* _HOW TO COMPLETE THIS TASK_: The lines from the one holding "Given: Open Chrome's three-dot menu" to the final line of the listing below are to be duplicated exactly, with both ends included and pictures omitted.

* _SUPPLIED RECORDS_:
====================
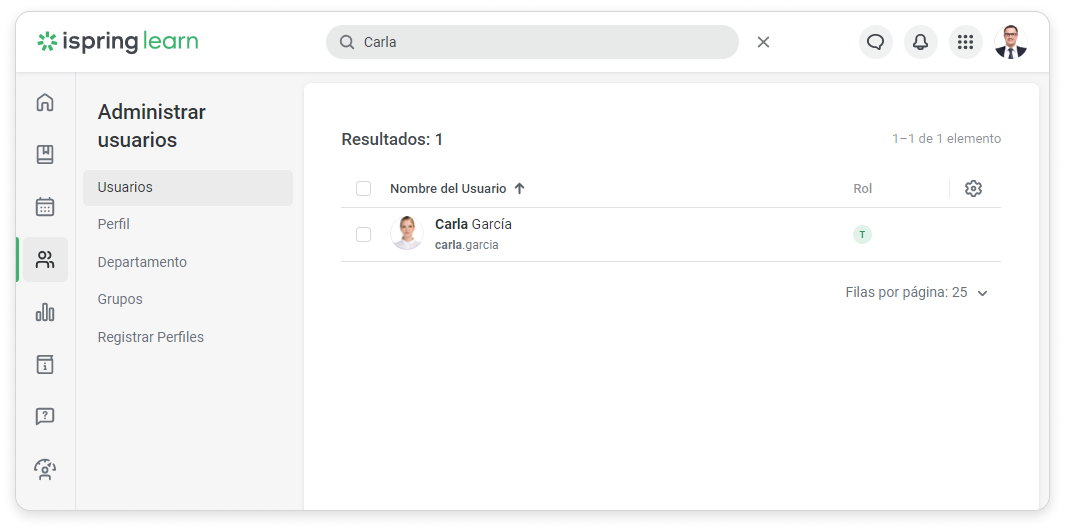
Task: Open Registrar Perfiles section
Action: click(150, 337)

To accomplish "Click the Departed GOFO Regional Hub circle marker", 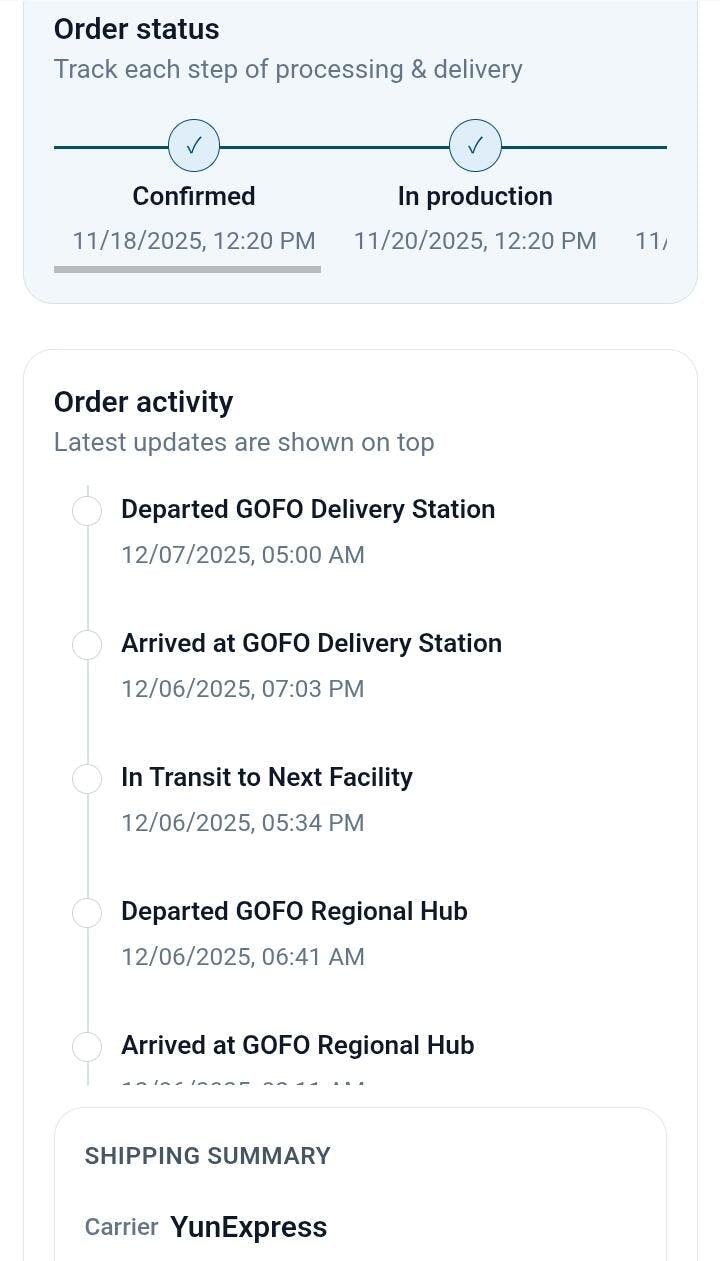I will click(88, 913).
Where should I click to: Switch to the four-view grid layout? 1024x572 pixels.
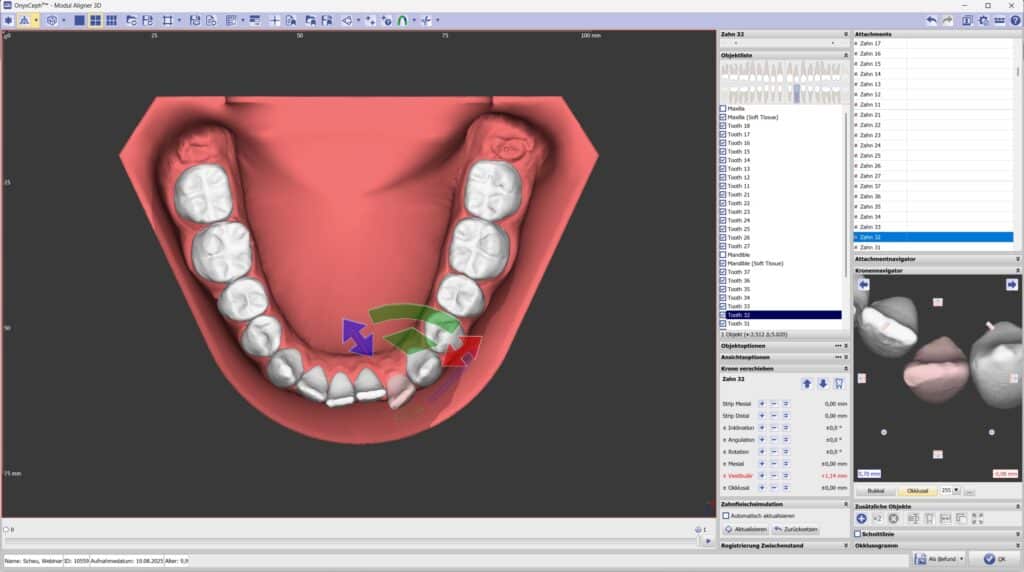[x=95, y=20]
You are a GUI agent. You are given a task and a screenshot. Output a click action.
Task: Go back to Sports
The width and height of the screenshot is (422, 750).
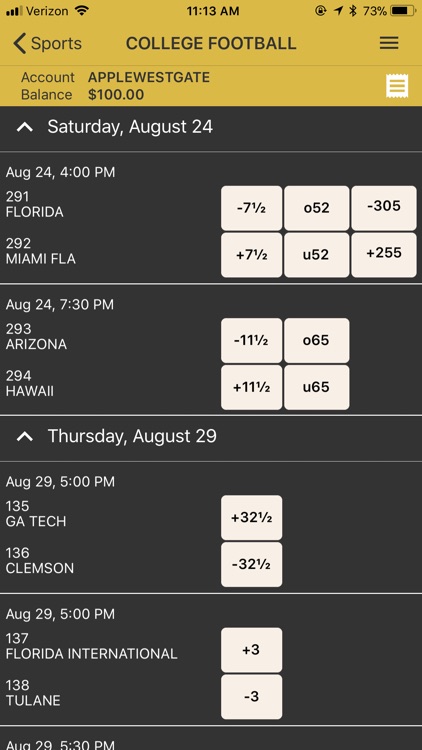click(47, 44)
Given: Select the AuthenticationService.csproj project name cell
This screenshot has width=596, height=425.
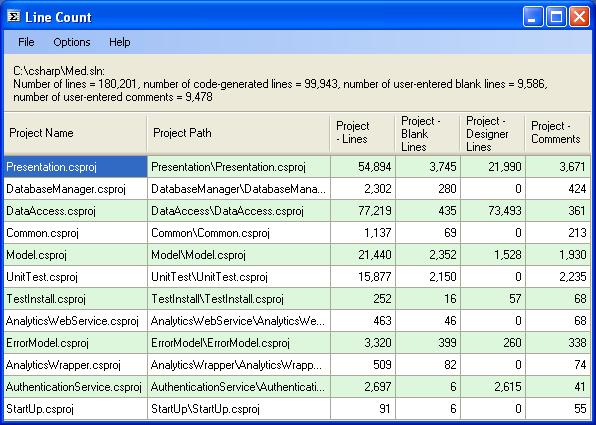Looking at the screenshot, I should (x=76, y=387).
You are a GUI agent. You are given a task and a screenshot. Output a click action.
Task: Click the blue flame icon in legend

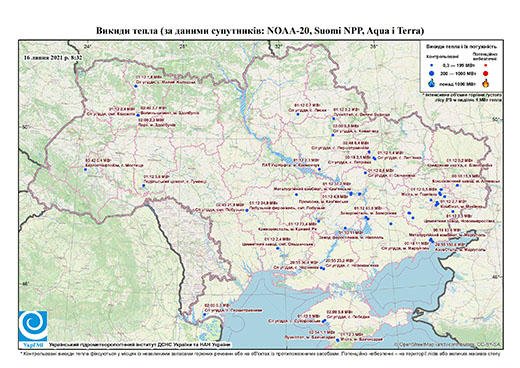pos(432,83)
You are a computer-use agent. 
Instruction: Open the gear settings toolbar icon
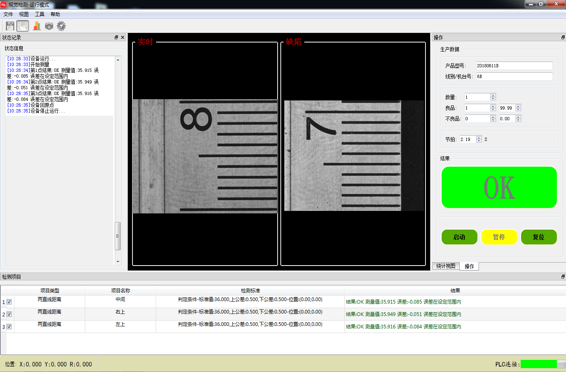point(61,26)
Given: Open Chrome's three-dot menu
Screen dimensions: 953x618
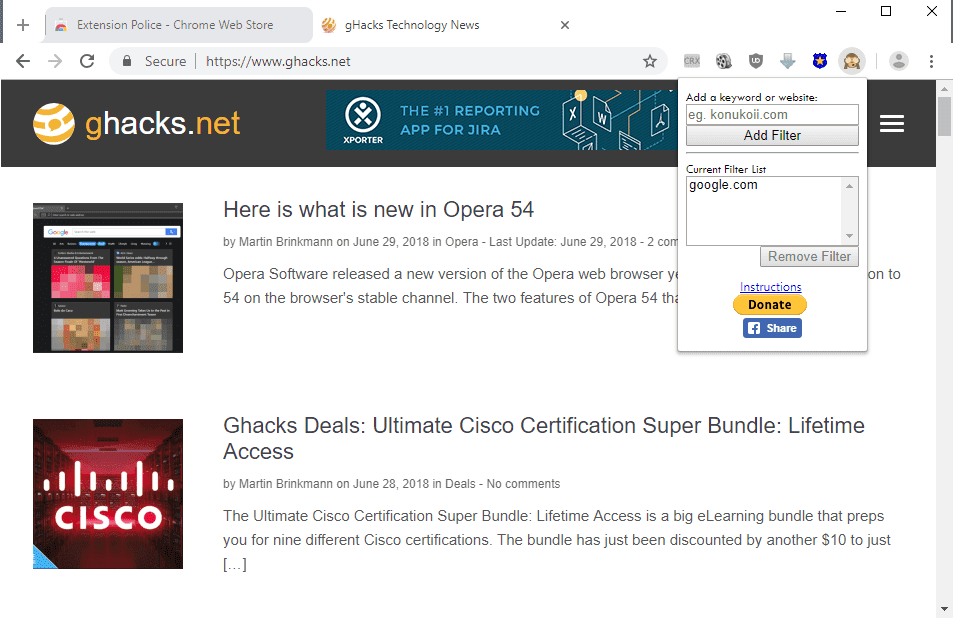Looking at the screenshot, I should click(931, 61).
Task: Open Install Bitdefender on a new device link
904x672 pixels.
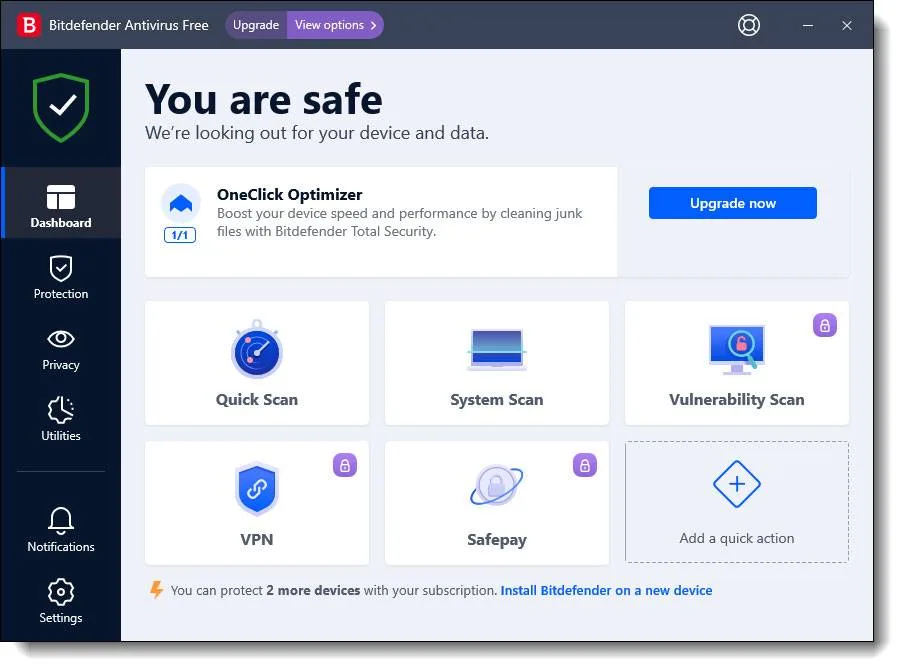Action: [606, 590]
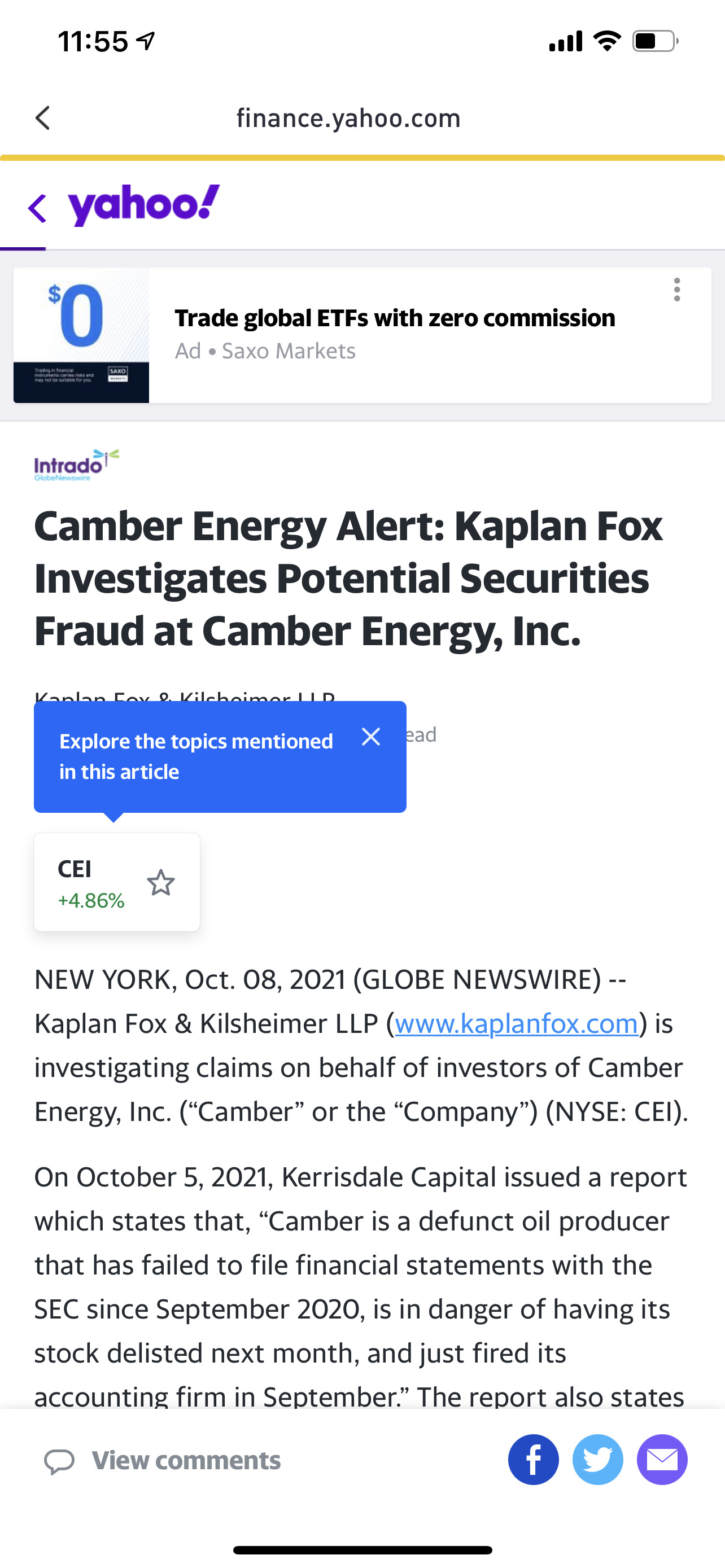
====================
* _ANSWER TO THE PROBLEM_:
Given: Open Chrome's three-dot menu
Screen dimensions: 953x618
Looking at the screenshot, I should click(931, 61).
Task: Open Install Bitdefender on a new device link
904x672 pixels.
Action: [606, 590]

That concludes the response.